Autonomous Valet Parking has become a key application scenario for autonomous driving: drivers can complete automatic cruising control and automatic vehicle recall with just a smartphone command. The implementation of this function relies on vehicle-mounted sensors collecting data during the first entry into a parking lot and constructing a highly-precise parking map in advance. When the vehicle enters the same parking lot again, it can directly recall the existing map, specify a target parking space, and then activate the AVP function to achieve fully autonomous, safe, and precise parking from the entrance to the parking space.

Current Research

Existing parking maps face three major challenges:

1.Limited information dimensions, with only pre-defined categories (e.g., lane lines, arrows) and fail to sufficiently capture useful environmental information (e.g., signs, guide markers);

2.Poor readability and extensibility, hindering the intuitive interaction between the driver and the system;

3.Complex structure, resulting in low efficiency in map reading and updates.

Therefore, it is urgent to construct an AVP map that is well-structured, information-rich, efficient for retrieval, and suitable for human-machine interaction to address current technological gaps.

Research Results

To solve the above problems, this paper constructs a multi-layer scene map for AVP tasks: first, a visual language model is used to extract open-world semantics, which are embedded into the nodes of a vector map; then, the map is abstracted into scenes through bottom-up feature fusion, ultimately forming a clear and informative multi-layer scene map.

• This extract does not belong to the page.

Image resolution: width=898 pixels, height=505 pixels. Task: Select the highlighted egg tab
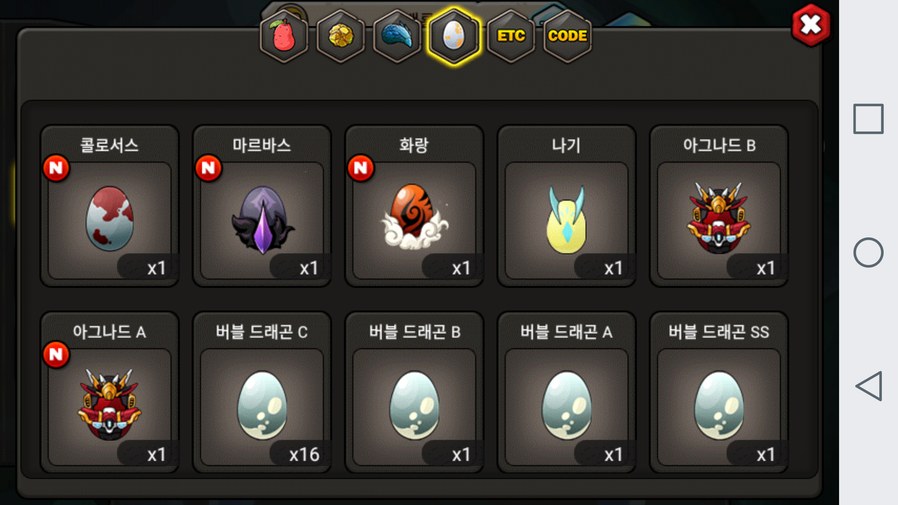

In addition, the paper proposes a top-down navigation method: first, a large model is used to achieve human-machine interaction, extracting navigation goals from the driver's instructions; then, the target is located in a top-down manner by leveraging the efficient retrieval of the graph structure; finally, the optimal route was generated from the path planning algorithm to achieve Autonomous Valet Parking.

图片1

Method Framework Diagram

As shown in the figure below, traditional maps exhibit shortcomings in restricted semantics and limited human-machine interaction; whereas the proposed method can extract navigation goals from human instructions such as "Navigate me to the garage exit" or "Park the car next to the elevator hall on B2 floor", achieving flexible and accurate as expected by drivers.

图片2

                       

 

Author Profile

牟相如

Xiangru Mou

2024 Ph.D. candidate of Global Institute of Future Technology, SJTU. Research interests: Automatic parking mapping, end-to-end autonomous driving.

陈丰毅

Fengyi Chen

2024 Ph.D. candidate of Global Institute of Future Technology, SJTU. Research interests: Robot imitation learning, reinforcement learning.

陈思源

Siyuan Chen

2023 Master's student of School of Automation and Intelligent Sensing, SJTU. Research interests: Autonomous driving planning and control, V2X systems.

秦通

Tong Qin

Associate Professor of Global Institute of Future Technology, SJTU. Prof Qin earned his Ph.D. degree from the Department of Electronic and Computer Engineering at the Hong Kong University of Science and Technology and previously worked at Intelligent Automotive Solution BU of Huawei. Qin was selected as one of Huawei's "Genius Youth." During his tenure as a perception and SLAM expert at Huawei, he contributed to the development of the Huawei ADS autonomous driving system, delivering lead-edge solutions that have been commercially deployed in multiple vehicle models. In recent years, he has published over ten high-quality papers as first/corresponding author in top-tier robotics journals and conferences such as TRO, JFR, RAL and ICRA. He received the IROS 2018 Best Student Paper Award and a TRO Best Paper Nomination Award. Research interests: Autonomous driving perception, mapping and localization; end-to-end AI large models; mobile robot SLAM.